* _EXERCICE 1_: Indiquez si chacune des affirmations suivantes concorde avec l'extrait sur la jeunesse, en répondant par oui ou par non et en citant les mots décisifs de l'extrait : (a) les médias et la classe politique voient globalement les jeunes comme un problème ; (b) la loi devrait contraindre les entreprises à réduire le nombre d'apprentis ; (c) la protestation collective est présentée comme le meilleur moyen de s'émanciper.
* _EXERCICE 2_: Donnez la suite de l'extrait sur la jeunesse, en reprenant après sa dernière phrase.

* _TEXTE PROPOSÉ_:
*-*-*
On devrait répéter chaque jour que vous êtes la principale ressource naturelle de notre pays. Mais pour les medias, pour la classe politique, vous êtes globalement un problème : condamnés au chômage pour un quart d’entre vous, à une absence inéluctable de retraite, à une incapacité totale d’intégration dans nos banlieues…
Vous êtes tellement à plaindre qu’il faut imaginer des « revenus contractualisés d’autonomie » pour accompagner votre entrée dans la vie active, qu’il faut contraindre par la loi les entreprises à augmenter le nombre d’apprentis, qu’il vous faut gommer sur le CV votre nom s’il ne « sonne pas convenablement », votre adresse, votre photo, votre spécificité…
Que dirait-on d’un parent qui élèverait son enfant en le plaignant chaque jour d’être ce qu’il est, et qui se pencherait à son chevet pour l’accabler de tous les maux en accusant la fatalité, la société, les marchés, la crise, les patrons ?
A force de vous ôter toute confiance en vous-mêmes, on risque de vous transformer en une génération d «indignés» pour reprendre un mot dans le vent.
Le problème avec les indignés, c’est leur propension à faire porter les responsabilités sur autrui, c’est le risque de s’en tenir à la protestation, surtout lorsqu’elle est collective, plutôt que d’envisager les moyens individuels de l’émancipation. Ceux qui vous encouragent à vous indigner vous entraînent dans la frustration, l’aigreur, puis la résignation. Ils feront de vous une jeunesse déjà vieille, qui défend son droit à la retraite à un âge où l’on devrait avoir envie de manger le monde.
*-*-*
* _DONNÉES FOURNIES_:
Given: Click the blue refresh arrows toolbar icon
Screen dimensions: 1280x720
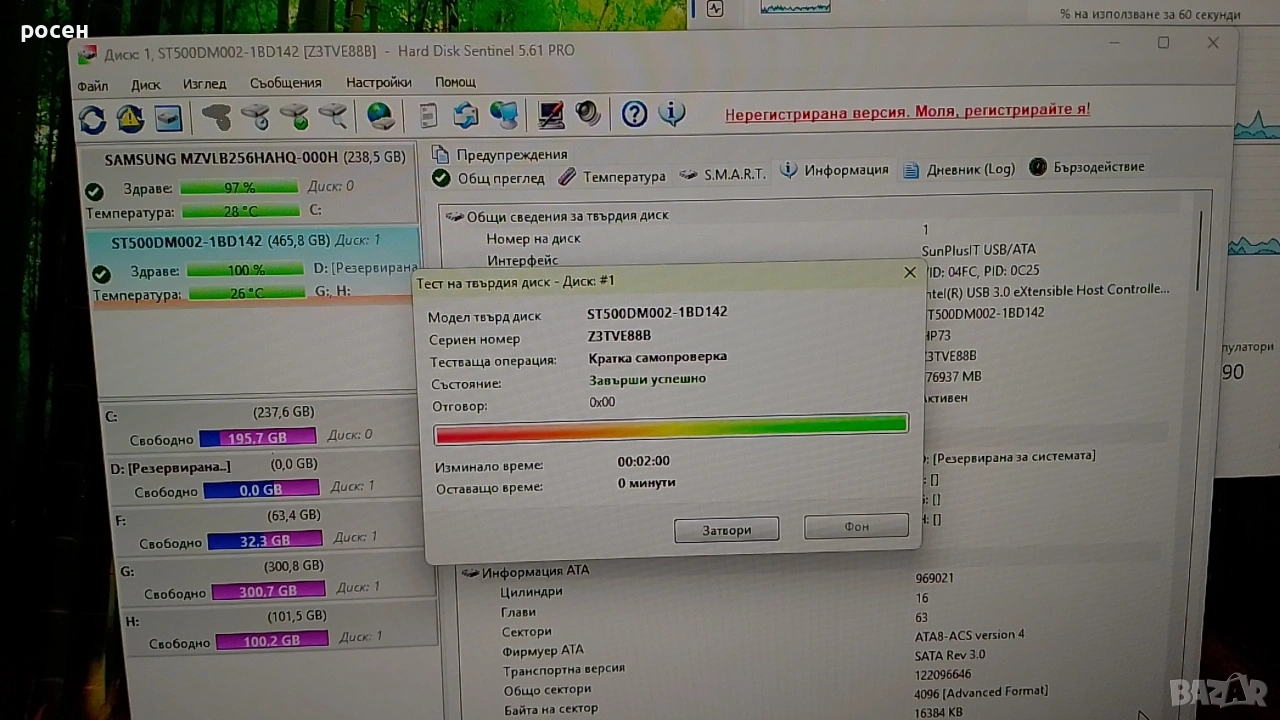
*-*-*
* _RÉPONSE CORRECTE 1_:
(a) Oui : « pour les medias, pour la classe politique, vous êtes globalement un problème ».
(b) Non : « qu’il faut contraindre par la loi les entreprises à augmenter le nombre d’apprentis ».
(c) Non : « c’est le risque de s’en tenir à la protestation, surtout lorsqu’elle est collective, plutôt que d’envisager les moyens individuels de l’émancipation ».

* _RÉPONSE CORRECTE 2_:
Vous qui êtes riches de cette jeunesse, à l’indignation préférez la révolte, la vraie, celle qui mène à l’action pour contredire la fatalité. Puisque la vie professionnelle semble si difficile à tracer, prenez-la en main, ne laissez pas les autres la choisir à votre place. Devenez entrepreneur et accomplissez-vous. Partez de votre envie, de votre talent, concevez votre projet et portez-le. Construisez-le dans votre propre entreprise ou dans celle d’un autre, dans une association ou en profession libérale, le tout est d’en rester le moteur et le responsable, d’en mesurer directement les résultats et d’en retirer la satisfaction et les bénéfices qui vont avec. Tant que l’envie demeure, le succès viendra toujours, même après bien des détours. Vous grandirez à chaque obstacle surmonté, vous vous densifierez après chaque petite victoire. Vous « persévèrerez dans votre être » comme le disait Spinoza.
C’est alors que vous construirez bien plus qu’une vie professionnelle, vous apporterez du sens à votre vie. Voilà une révolte qui vaut la peine d’être menée. Le philosophe ajoute : « et vous ne penserez à rien moins qu’à la mort ».
Entreprendre, c’est finalement agir pour se sentir vivant. C’est persister dans sa jeunesse et reculer l’âge des renoncements. Entreprendre, c’est faire fructifier le présent, avant de se retirer le moment venu, le plus tard possible, comme un convive rassasié.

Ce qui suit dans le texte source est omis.